Guillaume Le Blanc, Oser pleurer. Albin Michel, 2024.

Guillaume Le Blanc, Oser pleurer. Albin Michel, 2024.

 

Avant de prendre ce livre en main, j’ignorais qu’il existait une philosophie, une dialectique des larmes et des pleurs Voire une métaphysique. J’ignorais cette diélectrique de la présence au-delà de l’absence, cet échange assez mystérieux  entre deux perceptions assez éloignées l’une de l’autre. Toute disparition est-elle nécessairement une perte ? Comment s’ordonne le fait de pleurer, et le fait de verser des larmes ? C’est tout cela que l’auteur développe sur des pages et des pages, montrant avec une certaine virtuosité, que ce domaine doit être pris en considération par la philosophie.

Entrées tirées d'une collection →
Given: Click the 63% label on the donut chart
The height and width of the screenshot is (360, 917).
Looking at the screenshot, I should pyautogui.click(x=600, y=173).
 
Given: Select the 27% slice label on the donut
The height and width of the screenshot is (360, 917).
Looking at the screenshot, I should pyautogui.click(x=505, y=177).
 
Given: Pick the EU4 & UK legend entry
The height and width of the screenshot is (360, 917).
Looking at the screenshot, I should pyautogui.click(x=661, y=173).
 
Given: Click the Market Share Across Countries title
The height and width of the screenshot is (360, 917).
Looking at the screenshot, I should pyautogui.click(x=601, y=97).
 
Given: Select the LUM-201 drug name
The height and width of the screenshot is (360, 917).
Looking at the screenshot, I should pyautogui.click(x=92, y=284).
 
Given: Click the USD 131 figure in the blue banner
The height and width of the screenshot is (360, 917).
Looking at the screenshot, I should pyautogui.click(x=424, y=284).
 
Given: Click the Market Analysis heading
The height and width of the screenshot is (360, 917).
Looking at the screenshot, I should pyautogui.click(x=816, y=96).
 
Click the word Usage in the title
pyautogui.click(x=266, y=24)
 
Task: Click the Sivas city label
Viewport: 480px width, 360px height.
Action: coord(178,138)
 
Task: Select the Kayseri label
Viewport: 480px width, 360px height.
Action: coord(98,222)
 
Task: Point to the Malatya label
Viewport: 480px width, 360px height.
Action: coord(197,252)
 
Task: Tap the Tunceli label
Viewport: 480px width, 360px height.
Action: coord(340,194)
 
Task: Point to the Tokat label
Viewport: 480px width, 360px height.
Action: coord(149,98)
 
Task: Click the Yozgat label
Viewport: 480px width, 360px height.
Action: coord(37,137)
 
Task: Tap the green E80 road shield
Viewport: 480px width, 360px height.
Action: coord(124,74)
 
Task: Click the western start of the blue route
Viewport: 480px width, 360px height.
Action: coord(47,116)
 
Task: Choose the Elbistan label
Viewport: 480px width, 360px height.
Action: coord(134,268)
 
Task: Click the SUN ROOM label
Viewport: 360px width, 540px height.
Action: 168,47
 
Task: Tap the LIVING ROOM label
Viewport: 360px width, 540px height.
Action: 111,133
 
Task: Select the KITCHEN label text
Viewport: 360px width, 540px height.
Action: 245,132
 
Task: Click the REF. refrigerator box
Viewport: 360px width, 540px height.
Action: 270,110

OBJECTIFS →
1. Quelle maison d'édition a publié le livre présenté dans l'extrait ?
2. Décalez de 110 chaque coordonnée des réponses dans les lignes de données, du début de ces lignes jusqu'à celle qui contient « Action: coord(197,252) » incluse, et réécrivez chacune de ces lignes en entier.

RÉPONSES →
1. Albin Michel.

2.
Given: Click the 63% label on the donut chart
The height and width of the screenshot is (360, 917).
Looking at the screenshot, I should pyautogui.click(x=710, y=283).
 
Given: Select the 27% slice label on the donut
The height and width of the screenshot is (360, 917).
Looking at the screenshot, I should pyautogui.click(x=615, y=287).
 
Given: Pick the EU4 & UK legend entry
The height and width of the screenshot is (360, 917).
Looking at the screenshot, I should pyautogui.click(x=771, y=283).
 
Given: Click the Market Share Across Countries title
The height and width of the screenshot is (360, 917).
Looking at the screenshot, I should pyautogui.click(x=711, y=207).
 
Given: Select the LUM-201 drug name
The height and width of the screenshot is (360, 917).
Looking at the screenshot, I should pyautogui.click(x=202, y=394).
 
Given: Click the USD 131 figure in the blue banner
The height and width of the screenshot is (360, 917).
Looking at the screenshot, I should pyautogui.click(x=534, y=394).
 
Given: Click the Market Analysis heading
The height and width of the screenshot is (360, 917).
Looking at the screenshot, I should pyautogui.click(x=926, y=206).
 
Click the word Usage in the title
pyautogui.click(x=376, y=134)
 
Task: Click the Sivas city label
Viewport: 480px width, 360px height.
Action: coord(288,248)
 
Task: Select the Kayseri label
Viewport: 480px width, 360px height.
Action: coord(208,332)
 
Task: Point to the Malatya label
Viewport: 480px width, 360px height.
Action: coord(307,362)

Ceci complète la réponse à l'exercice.